Credi forse che se ne avvedano i Mani e le ceneri dei defunti?
Vuoi o no tornare alla vita? Vuoi mettere da parte questi scrupoli da donnicciola e goderti l'esistenza fin che ti è possibile? È proprio questo cadavere che dovrebbe convincerti a scegliere la vita'. Siccome chi ci invita a mangiare e a vivere la vita non lo si ascolta mai controvoglia, così anche la signora, sfinita dopo tutti quei giorni di digiuno, lasciò che spezzassero la sua ostinazione, e si rimpinzò di cibo non meno avidamente dell'ancella, che si era lasciata convincere per prima.
Ora, sapete benissimo quali altri stimoli si provino quando si ha la pancia piena. Ebbene, con le stesse lusinghe usate per convincere la donna a vivere, il soldato diede l'assalto alla sua virtù. Agli occhi di quell'esempio di castità il soldato non sembrava per altro né brutto né insipido, tanto più che l'ancella cercava di renderglielo simpatico, continuando a ripeterle:
'Non vorrai mica rinunciare anche a un amore gradito? E non ti ricordi in che paese vivi?'.
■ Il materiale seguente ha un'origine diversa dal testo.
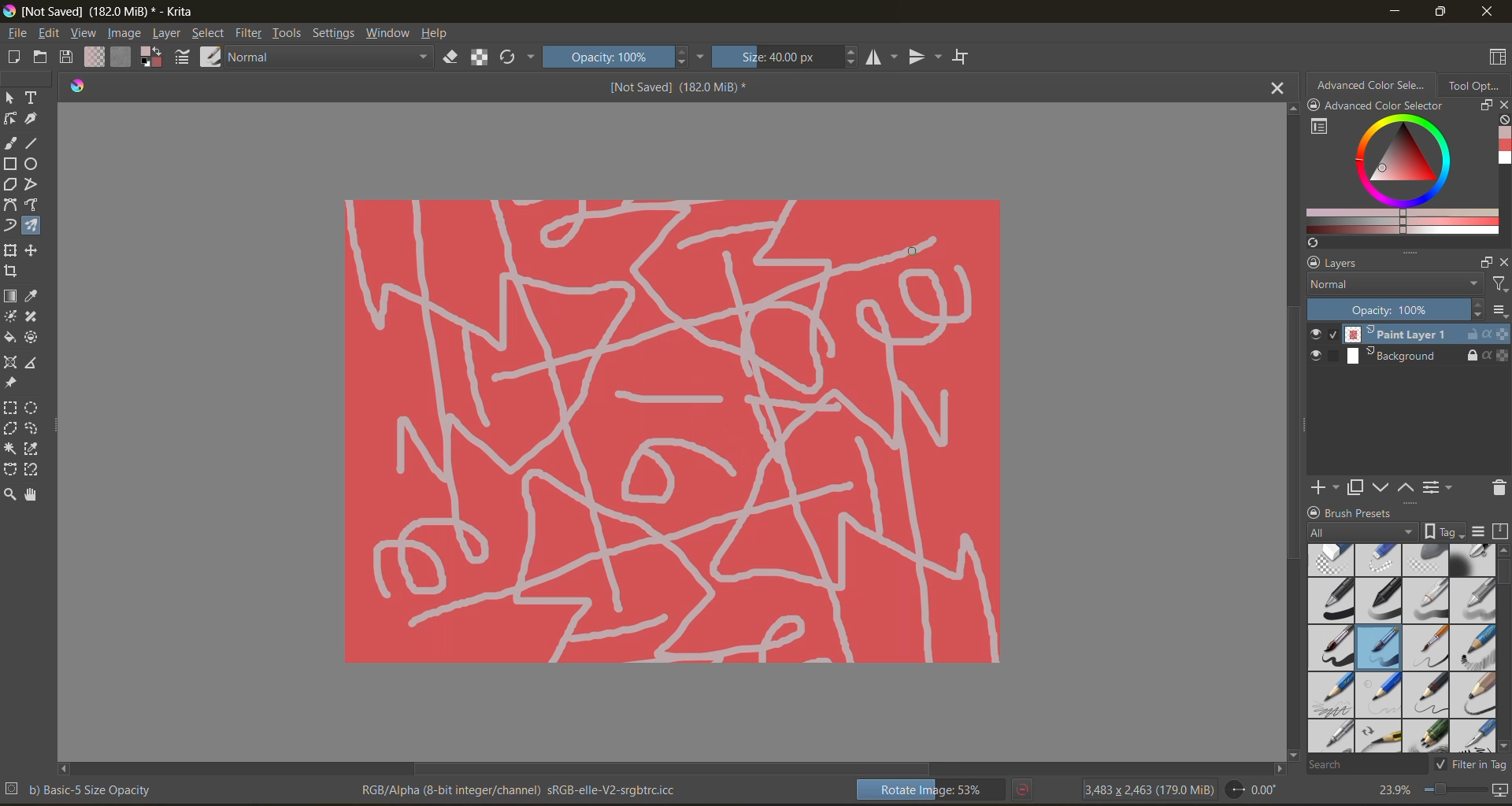  Describe the element at coordinates (1295, 445) in the screenshot. I see `vertical scroll bar` at that location.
Bene, per non farvela troppo lunga, la donna non proseguì il digiuno nemmeno con questa parte del corpo, e il soldato vittorioso la persuase a rompere la doppia astinenza. E così giacquero insieme non solo nella notte che li vide consumare le nozze, ma il giorno successivo e quello dopo ancora, naturalmente dopo aver chiuso la porta della cappella, in maniera tale che chiunque, estraneo o parente, si fosse recato per caso alla tomba, credesse che quella moglie castissima si fosse lasciata morire sulla salma del marito.
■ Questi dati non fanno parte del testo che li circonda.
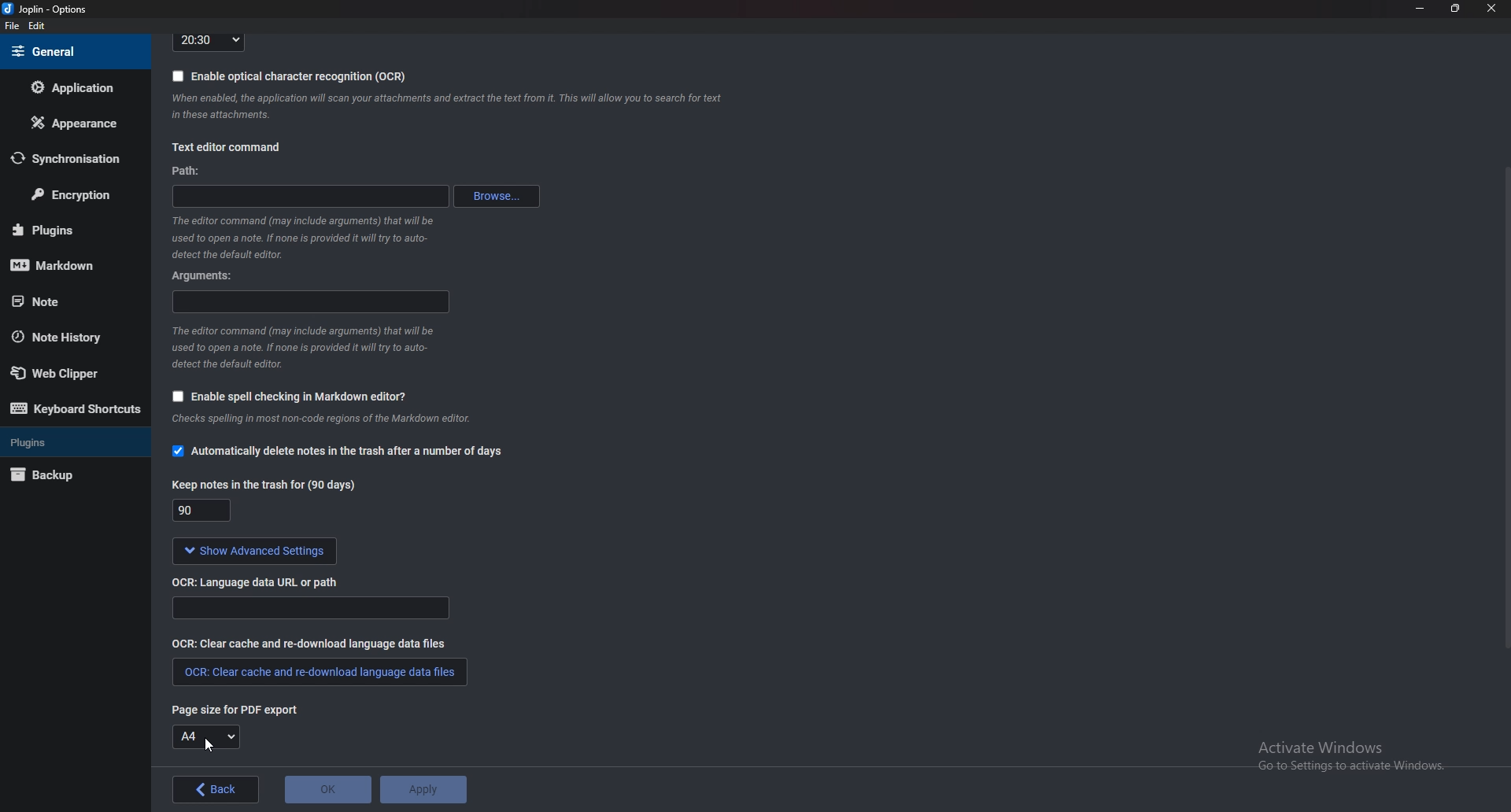 The width and height of the screenshot is (1511, 812). I want to click on Enable O C R, so click(290, 76).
Nel frattempo il soldato, trascinato dalla bellezza della donna e dalla tresca segreta, comprava quanto di buono era alla portata delle sue finanze e, appena calava la sera, lo portava giù nella cappella. E così i parenti di uno dei ladri crocifissi, vedendo che la sorveglianza si era allentata, una notte tirarono giù il loro congiunto dalla croce e gli resero gli estremi onori. Il soldato, raggirato mentre si occupava di ben altro, quando il giorno seguente si rese conto che su una delle croci non c'era più il corpo, temendo il supplizio, corse a raccontare alla donna quel che era successo, e aggiunse che non avrebbe aspettato il verdetto del giudice, ma che avrebbe punito da solo, con la spada, la propria negligenza. Poi le chiese di preparare lì nella cappella un loculo anche per lui che aveva ormai le ore contate, in modo che quella tomba fatale riunisse le spoglie del marito e dell'amante. Ma la donna, non meno pietosa che casta, gli rispose così: 'Gli dèi non permettano che io assista a così breve distanza al funerale dei due uomini che ho amato di più nella vita. Preferisco appendere un morto sulla croce, piuttosto che lasciar morire un vivo'. Dopo aver detto queste parole, ordina di togliere dalla bara il cadavere del marito e di inchiodarlo alla croce rimasta vuota. Il soldato mise in pratica la brillante idea della donna e, il giorno seguente, la gente si domandava allibita come avesse fatto un morto a salire sulla croce da solo».